AIA-14

430 48 6
                                    

Hari penting Nuca dan Henna akan segera tiba. Sore ini, tim Tenica sudah mulai mendekor ballroom untuk acara besok pagi. Ican dan lima orang lainnya, sibuk menata bagian depan. Rencananya mereka membuat pintu buatan, di mana Henna nanti akan muncul dari sana sebelum proses tukang cincin.

"Kumpul dulu sini, gue mau mastiin sesuatu!"

Beberapa orang yang berada di ruangan seketika menoleh. Mereka melihat seorang wanita dengan cardigan biru dan celana pendek selutut mendekat sambil membawa tablet. Seketika mereka menghentikan kegiatannya dan mendekat.

Tenica mengusap rambut yang dicepol dan mulai turun itu. "Gue mau konfirmasi lagi," ujarnya sambil menatap tablet. "Baju?"

"Udah diambil sama Liv," jawab Tera.

"Oke!" Tenica mengubah font tulisan baju menjadi warna biru. "Terus, MUA udah. Besok Merisa dateng jam enam."

Tera mengangguk. "Tempatnya juga udah gue siapin."

"Terus, dekor?" tanya Tenica sambil menatap Ican.

Ican menggerakkan tangan ke bawah. "Kursi udah gue tata, tinggal makaiin kain penutup di bagian sandaran," ujarnya. "Terus, bagian atas pintu bakal dikasih bunga segar. Beberapa jam sebelum acara gue selesaiin."

Tenica mengganti font warna biru lagi. Memang, jika memilih bunga segar maka risikonya beberapa jam sebelum acara baru dikerjakan. Namun, sejauh ini mereka masih bisa memburu waktu.

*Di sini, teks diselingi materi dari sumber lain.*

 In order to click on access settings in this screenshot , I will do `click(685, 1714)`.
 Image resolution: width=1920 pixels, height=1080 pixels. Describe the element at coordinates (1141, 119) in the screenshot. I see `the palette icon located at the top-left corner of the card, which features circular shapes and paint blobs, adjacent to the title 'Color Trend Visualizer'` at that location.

"Karena klien nggak ada foto, jadi gue pajang hand lattering aja." Ican menatap kardus cokelat yang tergeletak di sudut ruangan. "Bakal gue pasang nanti."

"Oke, jangan sampai lupa," ingat Tenica. "Terus, video yang ditampilin?" Dia mengedarkan pandang mencari Feji.

"Feji lagi ada foto ulang tahun," jawab Ican. "Gue udah lihat videonya. Animasi sederhana yang bakal terus ditayangin."

Tenica mengangguk mengerti. "Terus, soal catering." Dia menoleh ke belakang, melihat meja berjajar serta ada kursi dan meja bundar tempat makan. "Bu Sasma janjiin tiga puluh menit sebelum acara udah selesai."

"Aman kalau sama Bu Sasma," ujar Tera.

Pandangan Tenica tertuju ke adiknya. "Oh, ya, nanti yang bagian nemenin Henna lo."

"Kak. Kan, gue nggak pernah ketemu dia." Tera tidak bohong atau ingin menghindari tugas itu. Sampai detik ini dia belum bertemu dengan klien si wanita. Mendengar cerita dari Liv dan Tenica, sepertinya dia tidak akan sanggup.

"Pokoknya lo!" ujar Tenica tanpa bantahan.

"Udah, nih? Gue mau lanjut lagi." Ican menginterupsi.

Jari telunjuk Tenica bergerak ke layar tabletnya. "Udah, makasih!" Dia mengangguk lantas menatap Tera. "Soal pembawa acara sama penyanyi?"

"Udah gue konfirmasi," jawab Tera. "Klien nggak mau nginep sini apa? Maksud gue, kalau mereka ada kamar, ruang tunggu bisa dipakai MC sama si penyanyi. Biar nggak jadi satu gitu loh."

Bahu Tenica turun. "Gue udah hubungi Henna, tapi nggak dibales."

"Awas aja dia minta dadakan!"

"Semoga enggak!" Tenica membaca tulisan di tabletnya lagi dan baru ingat sesuatu. "Oh, iya. Suvenir udah lo pindah?"

Jari telunjuk Tera terarah ke satu kardus besar berwarna krem. "Tinggal ditata. Menurut lo ditata di mana?"

Tenica mengedarkan pandang. Meja di belakang jelas akan dipakai untuk tempat makan. Dia mengembuskan napas lalu berjalan menuju pintu. "Di sini? Jadi, pas orang dateng langsung dikasih suvenir."